On 24 April 2017, Ghatge announced her engagement to cricketer Zaheer Khan. The two got married in November 2017. The couple welcomed their first child, a boy, on 16 April 2025 and named him Fatehsinh Khan.

==Career==
In 2007, Ghatge made her acting debut in Chak De! India, where she portrayed Preeti Sabharwal due to which she became the brand ambassador of Reebok India. She has appeared in fashion magazines and various fashion shows.

Ghatge then appeared in the 2009 film, Fox as Urvashi Mathur. She later portrayed Kamiah in Miley Naa Miley Hum. Ghatge then starred opposite Emraan Hashmi in the 2012 film Rush. She next appeared in Satish Rajwade's Premachi Goshta in 2013. This film, in which Ghatge appeared alongside Atul Kulkarni, was her first Marathi movie.

In 2015, she participated in Fear Factor: Khatron Ke Khiladi 9 and emerged as a finalist. Ghatge also made her Punjabi film debut, Dildariyaan opposite Jassi Gill where she portrayed Paali.

In 2017, she played Maya Singh in critically acclaimed Irada.
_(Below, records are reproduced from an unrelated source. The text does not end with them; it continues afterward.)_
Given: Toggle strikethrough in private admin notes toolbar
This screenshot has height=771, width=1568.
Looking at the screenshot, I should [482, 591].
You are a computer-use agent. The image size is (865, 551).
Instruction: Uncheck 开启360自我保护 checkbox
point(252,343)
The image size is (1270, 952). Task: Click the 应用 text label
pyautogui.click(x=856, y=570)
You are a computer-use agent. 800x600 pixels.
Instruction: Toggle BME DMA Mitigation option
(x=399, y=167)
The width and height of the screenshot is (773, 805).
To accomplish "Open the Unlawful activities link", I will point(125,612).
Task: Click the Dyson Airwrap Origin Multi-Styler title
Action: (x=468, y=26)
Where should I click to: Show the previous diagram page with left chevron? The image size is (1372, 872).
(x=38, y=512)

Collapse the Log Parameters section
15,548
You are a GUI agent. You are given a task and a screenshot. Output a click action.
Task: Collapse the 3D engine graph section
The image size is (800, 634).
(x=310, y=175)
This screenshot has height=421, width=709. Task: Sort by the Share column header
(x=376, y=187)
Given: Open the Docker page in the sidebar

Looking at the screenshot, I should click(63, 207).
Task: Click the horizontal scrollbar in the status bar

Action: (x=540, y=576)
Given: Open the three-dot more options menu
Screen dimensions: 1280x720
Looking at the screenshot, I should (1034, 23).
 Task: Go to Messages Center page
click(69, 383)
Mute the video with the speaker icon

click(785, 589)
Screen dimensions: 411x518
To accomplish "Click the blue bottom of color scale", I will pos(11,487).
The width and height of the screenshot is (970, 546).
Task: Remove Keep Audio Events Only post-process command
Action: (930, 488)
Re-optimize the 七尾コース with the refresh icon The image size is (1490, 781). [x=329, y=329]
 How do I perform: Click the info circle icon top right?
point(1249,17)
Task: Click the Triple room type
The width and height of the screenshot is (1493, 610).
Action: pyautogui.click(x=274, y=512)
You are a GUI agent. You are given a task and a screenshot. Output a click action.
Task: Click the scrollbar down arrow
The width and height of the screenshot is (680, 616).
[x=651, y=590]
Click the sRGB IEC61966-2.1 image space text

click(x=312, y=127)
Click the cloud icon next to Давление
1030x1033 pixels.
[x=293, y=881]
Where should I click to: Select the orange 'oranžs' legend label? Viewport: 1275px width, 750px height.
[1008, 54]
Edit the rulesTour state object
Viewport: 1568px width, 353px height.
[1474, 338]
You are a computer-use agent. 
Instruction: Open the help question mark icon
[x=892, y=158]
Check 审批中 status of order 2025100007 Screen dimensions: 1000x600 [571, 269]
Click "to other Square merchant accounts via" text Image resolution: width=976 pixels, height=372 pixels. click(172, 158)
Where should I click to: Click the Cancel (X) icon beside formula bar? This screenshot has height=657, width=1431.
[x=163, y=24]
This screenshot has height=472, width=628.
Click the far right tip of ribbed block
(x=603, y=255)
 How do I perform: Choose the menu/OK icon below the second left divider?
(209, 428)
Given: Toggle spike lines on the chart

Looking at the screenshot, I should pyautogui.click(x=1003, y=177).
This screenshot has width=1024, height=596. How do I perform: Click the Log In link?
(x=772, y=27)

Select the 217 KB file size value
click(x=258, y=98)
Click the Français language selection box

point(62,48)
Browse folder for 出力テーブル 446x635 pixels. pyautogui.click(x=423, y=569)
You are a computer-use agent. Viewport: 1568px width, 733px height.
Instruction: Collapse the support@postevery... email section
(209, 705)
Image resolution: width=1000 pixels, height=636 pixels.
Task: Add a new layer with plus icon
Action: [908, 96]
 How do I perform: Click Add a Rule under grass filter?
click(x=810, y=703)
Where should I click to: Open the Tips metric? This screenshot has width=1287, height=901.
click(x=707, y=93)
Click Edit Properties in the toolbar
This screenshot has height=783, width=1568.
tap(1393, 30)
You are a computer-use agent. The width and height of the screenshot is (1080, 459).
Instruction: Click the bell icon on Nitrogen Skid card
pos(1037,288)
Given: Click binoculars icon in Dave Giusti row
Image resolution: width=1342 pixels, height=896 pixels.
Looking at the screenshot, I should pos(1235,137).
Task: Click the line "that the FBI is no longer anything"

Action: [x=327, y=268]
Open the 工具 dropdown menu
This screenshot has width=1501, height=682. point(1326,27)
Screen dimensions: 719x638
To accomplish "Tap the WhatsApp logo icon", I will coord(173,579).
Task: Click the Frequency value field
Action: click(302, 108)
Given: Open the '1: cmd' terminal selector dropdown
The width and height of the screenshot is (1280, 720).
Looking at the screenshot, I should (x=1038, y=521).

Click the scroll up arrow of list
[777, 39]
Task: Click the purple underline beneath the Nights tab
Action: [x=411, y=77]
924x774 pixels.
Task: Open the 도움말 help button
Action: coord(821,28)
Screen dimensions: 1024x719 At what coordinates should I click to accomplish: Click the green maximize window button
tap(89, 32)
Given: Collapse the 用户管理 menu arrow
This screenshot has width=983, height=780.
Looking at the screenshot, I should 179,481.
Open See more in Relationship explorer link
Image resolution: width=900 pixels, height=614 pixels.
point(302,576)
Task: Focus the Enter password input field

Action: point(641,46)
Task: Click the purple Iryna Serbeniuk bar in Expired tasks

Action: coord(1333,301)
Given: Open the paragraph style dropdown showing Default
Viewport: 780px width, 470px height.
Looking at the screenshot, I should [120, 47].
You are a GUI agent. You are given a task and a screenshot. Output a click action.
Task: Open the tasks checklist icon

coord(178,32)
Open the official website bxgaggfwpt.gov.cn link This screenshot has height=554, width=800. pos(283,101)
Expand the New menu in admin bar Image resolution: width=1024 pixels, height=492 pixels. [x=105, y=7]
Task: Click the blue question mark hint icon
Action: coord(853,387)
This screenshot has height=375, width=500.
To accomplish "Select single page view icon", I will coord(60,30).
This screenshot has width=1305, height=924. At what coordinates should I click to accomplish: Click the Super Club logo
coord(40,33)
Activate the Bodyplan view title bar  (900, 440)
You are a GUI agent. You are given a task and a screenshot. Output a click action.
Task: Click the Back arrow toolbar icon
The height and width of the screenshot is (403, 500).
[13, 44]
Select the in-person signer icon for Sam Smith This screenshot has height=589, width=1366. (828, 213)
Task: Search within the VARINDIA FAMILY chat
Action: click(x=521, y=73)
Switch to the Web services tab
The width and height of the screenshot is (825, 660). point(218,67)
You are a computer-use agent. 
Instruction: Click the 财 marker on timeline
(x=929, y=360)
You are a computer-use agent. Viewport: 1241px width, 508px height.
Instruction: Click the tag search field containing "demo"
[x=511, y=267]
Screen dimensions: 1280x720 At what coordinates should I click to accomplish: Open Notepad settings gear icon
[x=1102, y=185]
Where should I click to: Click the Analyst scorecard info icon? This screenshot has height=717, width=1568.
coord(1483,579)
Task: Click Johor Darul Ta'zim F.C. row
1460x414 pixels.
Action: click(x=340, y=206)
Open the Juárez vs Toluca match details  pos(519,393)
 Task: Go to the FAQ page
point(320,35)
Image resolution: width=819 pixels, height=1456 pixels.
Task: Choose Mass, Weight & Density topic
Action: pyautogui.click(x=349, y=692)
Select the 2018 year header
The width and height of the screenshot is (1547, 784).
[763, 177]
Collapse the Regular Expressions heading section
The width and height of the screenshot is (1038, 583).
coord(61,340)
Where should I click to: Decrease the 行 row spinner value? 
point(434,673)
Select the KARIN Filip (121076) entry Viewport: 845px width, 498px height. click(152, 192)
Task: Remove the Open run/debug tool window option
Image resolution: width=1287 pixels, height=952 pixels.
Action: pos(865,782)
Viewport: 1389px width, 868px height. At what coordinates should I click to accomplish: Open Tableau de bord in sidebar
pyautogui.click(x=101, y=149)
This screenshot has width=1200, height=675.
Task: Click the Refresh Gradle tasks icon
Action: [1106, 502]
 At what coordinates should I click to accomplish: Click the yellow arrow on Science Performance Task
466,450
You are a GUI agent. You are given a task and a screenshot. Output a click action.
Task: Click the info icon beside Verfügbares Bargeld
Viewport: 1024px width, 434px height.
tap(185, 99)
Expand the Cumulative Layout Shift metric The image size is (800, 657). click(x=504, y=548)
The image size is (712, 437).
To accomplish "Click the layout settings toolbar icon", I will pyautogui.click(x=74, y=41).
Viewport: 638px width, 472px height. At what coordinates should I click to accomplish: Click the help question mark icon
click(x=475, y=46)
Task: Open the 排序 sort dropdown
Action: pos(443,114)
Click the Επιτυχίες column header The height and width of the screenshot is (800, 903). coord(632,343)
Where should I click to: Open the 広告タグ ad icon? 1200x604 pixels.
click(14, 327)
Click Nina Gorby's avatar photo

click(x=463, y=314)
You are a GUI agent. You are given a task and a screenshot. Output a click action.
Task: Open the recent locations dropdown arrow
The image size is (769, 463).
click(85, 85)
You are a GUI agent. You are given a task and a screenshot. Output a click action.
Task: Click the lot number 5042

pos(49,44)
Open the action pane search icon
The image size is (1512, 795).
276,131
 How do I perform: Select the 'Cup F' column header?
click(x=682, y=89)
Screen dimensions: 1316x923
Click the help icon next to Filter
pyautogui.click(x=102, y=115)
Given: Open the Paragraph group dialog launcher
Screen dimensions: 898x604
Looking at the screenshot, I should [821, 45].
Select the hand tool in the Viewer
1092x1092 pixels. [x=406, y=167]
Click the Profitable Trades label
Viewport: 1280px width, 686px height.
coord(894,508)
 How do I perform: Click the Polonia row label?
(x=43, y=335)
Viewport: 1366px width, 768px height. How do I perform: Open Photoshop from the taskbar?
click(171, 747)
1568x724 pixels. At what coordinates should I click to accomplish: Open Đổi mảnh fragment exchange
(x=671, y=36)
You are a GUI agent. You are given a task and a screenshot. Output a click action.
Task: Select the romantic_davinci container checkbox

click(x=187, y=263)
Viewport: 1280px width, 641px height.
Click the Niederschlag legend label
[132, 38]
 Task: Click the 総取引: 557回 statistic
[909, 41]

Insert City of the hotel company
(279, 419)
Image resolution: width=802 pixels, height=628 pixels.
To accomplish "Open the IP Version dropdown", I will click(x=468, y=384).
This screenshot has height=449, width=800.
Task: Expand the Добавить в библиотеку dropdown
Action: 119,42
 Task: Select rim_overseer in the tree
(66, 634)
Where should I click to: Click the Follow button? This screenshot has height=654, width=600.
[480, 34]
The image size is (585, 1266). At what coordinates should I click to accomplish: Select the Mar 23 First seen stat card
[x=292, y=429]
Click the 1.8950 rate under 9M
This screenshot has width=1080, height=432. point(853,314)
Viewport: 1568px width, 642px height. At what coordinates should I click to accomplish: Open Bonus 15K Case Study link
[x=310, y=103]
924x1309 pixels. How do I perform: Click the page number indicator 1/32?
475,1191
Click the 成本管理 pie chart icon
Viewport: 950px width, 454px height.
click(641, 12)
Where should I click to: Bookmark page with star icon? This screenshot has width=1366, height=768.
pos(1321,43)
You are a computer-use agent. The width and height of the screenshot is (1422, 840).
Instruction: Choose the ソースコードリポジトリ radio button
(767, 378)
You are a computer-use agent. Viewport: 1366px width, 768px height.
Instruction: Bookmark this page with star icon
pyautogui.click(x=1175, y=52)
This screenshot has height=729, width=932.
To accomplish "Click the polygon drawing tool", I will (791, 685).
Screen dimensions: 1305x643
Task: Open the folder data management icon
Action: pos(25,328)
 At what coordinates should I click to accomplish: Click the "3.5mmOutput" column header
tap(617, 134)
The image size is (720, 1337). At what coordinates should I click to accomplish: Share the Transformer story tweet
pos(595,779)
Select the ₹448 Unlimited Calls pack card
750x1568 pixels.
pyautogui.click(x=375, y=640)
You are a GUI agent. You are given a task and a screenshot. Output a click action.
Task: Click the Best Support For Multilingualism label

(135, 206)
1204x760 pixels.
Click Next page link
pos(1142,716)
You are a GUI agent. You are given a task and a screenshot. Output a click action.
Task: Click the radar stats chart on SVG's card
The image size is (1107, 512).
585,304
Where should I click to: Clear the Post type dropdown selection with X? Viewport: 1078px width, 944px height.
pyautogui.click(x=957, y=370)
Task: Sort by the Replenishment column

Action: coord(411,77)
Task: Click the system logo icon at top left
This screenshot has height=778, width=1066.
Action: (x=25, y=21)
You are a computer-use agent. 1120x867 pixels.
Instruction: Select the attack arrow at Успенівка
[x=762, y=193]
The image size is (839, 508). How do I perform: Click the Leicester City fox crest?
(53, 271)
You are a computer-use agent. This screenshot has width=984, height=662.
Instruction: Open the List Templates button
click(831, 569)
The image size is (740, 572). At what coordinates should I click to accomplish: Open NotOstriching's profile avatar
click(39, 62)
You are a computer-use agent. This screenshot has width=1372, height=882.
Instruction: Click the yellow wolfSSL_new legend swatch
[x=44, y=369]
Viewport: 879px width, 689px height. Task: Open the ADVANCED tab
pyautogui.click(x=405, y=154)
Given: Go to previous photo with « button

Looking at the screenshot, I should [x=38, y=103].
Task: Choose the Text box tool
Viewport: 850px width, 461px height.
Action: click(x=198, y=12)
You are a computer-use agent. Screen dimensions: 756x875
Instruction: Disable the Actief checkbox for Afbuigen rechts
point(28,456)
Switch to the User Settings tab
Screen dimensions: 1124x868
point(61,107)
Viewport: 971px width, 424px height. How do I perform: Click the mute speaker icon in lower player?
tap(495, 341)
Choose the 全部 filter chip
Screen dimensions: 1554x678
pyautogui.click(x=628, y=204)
In 2019, she made her digital debut with ALT Balaji's BOSS: Baap of Special Services where she portrayed ACP Sakshi Ranjan opposite Karan Singh Grover.

==Filmography==
===Films===

| Year | Title | Role | Language | Notes | Reference |
| 2007 | Chak De! India | Preeti Sabarwal | Hindi |  |  |
| 2009 | Fox | Urvashi Mathur |  |  |
| 2011 | Miley Naa Miley Hum | Kamiah |  |  |
| 2012 | Rush | Ahana Sharma |  |  |
| 2013 | Premachi Goshta | Sonal | Marathi |  |  |
| 2015 | Dildariyaan | Paali | Punjabi |  |  |
| 2017 | Irada | Maya Singh | Hindi |  |  |

===Television===

| Year | Show | Role | Notes |
|---|---|---|---|
| 2015 | Fear Factor: Khatron Ke Khiladi 6 | Contestant | Finalist |
| 2020 | Footfairy | Devika | Television film |

===Web===

| Year | Title | Role | Platform |
|---|---|---|---|
| 2019 | BOSS: Baap of Special Services | ALT Balaji | ACP Sakshi |

==Awards==
For her role in Chak De! India, Ghatge received the Screen Award for Best Supporting Actress.